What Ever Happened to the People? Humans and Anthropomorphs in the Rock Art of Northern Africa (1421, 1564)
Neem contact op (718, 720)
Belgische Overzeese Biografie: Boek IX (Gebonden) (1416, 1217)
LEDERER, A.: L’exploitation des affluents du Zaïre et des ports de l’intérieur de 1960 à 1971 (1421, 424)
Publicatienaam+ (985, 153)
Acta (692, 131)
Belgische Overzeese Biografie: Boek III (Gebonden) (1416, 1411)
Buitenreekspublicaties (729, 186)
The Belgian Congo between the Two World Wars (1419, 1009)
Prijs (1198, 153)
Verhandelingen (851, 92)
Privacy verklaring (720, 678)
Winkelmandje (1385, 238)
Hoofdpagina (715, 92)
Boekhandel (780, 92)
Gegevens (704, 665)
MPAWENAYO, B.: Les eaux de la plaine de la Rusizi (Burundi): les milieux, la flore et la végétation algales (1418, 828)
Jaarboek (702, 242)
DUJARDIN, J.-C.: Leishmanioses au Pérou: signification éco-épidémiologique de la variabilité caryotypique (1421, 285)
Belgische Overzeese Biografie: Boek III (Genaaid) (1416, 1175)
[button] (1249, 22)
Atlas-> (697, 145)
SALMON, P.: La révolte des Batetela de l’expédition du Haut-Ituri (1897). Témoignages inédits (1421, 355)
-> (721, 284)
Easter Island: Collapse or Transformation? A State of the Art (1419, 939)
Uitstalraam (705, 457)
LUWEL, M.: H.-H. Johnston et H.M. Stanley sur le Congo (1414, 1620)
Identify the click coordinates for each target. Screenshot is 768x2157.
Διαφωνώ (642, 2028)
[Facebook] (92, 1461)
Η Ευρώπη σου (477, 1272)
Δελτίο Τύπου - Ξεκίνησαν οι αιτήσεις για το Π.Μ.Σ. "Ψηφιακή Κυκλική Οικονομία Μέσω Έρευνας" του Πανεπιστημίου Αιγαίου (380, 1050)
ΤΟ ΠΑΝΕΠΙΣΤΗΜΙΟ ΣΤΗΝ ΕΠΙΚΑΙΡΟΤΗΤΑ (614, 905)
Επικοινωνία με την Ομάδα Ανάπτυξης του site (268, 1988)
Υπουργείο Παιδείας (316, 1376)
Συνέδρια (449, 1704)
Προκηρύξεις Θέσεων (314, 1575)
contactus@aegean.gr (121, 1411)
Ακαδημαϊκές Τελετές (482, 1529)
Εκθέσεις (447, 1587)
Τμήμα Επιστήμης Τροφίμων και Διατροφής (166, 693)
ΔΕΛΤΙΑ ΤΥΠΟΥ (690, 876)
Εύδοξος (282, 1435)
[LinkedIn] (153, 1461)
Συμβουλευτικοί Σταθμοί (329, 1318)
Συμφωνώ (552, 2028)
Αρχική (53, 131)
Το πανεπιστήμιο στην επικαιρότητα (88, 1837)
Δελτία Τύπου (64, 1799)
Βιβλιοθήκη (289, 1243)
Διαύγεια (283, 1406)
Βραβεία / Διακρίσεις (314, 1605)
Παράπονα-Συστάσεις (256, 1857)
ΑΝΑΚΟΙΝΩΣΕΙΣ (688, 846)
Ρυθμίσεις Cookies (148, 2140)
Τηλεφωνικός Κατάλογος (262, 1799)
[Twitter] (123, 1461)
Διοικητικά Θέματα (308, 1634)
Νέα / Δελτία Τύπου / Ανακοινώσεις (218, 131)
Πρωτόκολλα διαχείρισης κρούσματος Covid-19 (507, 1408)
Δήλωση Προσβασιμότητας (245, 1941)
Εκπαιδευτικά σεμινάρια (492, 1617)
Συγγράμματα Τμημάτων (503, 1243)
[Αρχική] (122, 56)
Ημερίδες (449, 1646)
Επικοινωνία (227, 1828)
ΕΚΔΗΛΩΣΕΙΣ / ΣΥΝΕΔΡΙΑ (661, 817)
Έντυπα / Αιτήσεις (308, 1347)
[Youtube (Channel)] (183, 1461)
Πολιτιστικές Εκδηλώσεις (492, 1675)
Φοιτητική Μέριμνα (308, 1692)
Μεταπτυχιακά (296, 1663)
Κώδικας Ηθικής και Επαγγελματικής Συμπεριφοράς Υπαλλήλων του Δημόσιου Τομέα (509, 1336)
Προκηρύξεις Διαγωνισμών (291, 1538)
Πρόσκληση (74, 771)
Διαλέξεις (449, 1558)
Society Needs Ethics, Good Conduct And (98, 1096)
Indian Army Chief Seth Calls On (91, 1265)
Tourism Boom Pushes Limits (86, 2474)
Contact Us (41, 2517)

::::::

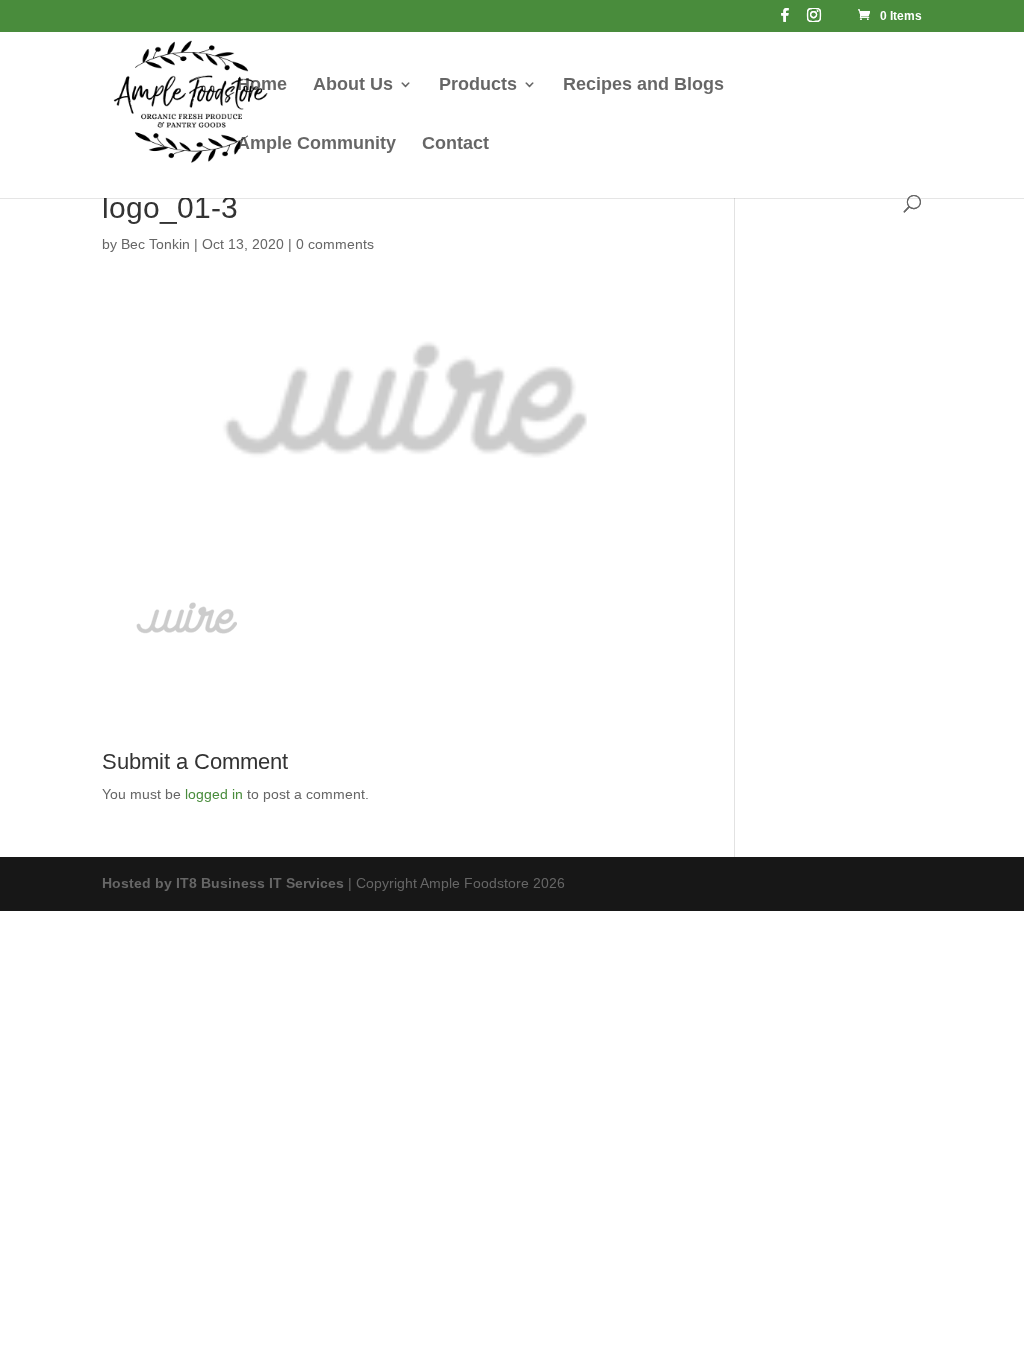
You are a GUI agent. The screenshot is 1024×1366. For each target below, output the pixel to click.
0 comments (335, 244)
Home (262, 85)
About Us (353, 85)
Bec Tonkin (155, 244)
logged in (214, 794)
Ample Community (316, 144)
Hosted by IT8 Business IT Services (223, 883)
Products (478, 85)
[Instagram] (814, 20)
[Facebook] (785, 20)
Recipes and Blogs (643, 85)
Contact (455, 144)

::::::

> [REQUIRED ACTION]:
In the listing above, find the line with "Buitenreekspublicaties (729, 186)" and the line with "Εκθέσεις (447, 1587)"; output exactly those lines and all lines between them.

> [REPLY]:
Buitenreekspublicaties (729, 186)
The Belgian Congo between the Two World Wars (1419, 1009)
Prijs (1198, 153)
Verhandelingen (851, 92)
Privacy verklaring (720, 678)
Winkelmandje (1385, 238)
Hoofdpagina (715, 92)
Boekhandel (780, 92)
Gegevens (704, 665)
MPAWENAYO, B.: Les eaux de la plaine de la Rusizi (Burundi): les milieux, la flore et la végétation algales (1418, 828)
Jaarboek (702, 242)
DUJARDIN, J.-C.: Leishmanioses au Pérou: signification éco-épidémiologique de la variabilité caryotypique (1421, 285)
Belgische Overzeese Biografie: Boek III (Genaaid) (1416, 1175)
[button] (1249, 22)
Atlas-> (697, 145)
SALMON, P.: La révolte des Batetela de l’expédition du Haut-Ituri (1897). Témoignages inédits (1421, 355)
-> (721, 284)
Easter Island: Collapse or Transformation? A State of the Art (1419, 939)
Uitstalraam (705, 457)
LUWEL, M.: H.-H. Johnston et H.M. Stanley sur le Congo (1414, 1620)
Identify the click coordinates for each target. Screenshot is 768x2157.
Διαφωνώ (642, 2028)
[Facebook] (92, 1461)
Η Ευρώπη σου (477, 1272)
Δελτίο Τύπου - Ξεκίνησαν οι αιτήσεις για το Π.Μ.Σ. "Ψηφιακή Κυκλική Οικονομία Μέσω Έρευνας" του Πανεπιστημίου Αιγαίου (380, 1050)
ΤΟ ΠΑΝΕΠΙΣΤΗΜΙΟ ΣΤΗΝ ΕΠΙΚΑΙΡΟΤΗΤΑ (614, 905)
Επικοινωνία με την Ομάδα Ανάπτυξης του site (268, 1988)
Υπουργείο Παιδείας (316, 1376)
Συνέδρια (449, 1704)
Προκηρύξεις Θέσεων (314, 1575)
contactus@aegean.gr (121, 1411)
Ακαδημαϊκές Τελετές (482, 1529)
Εκθέσεις (447, 1587)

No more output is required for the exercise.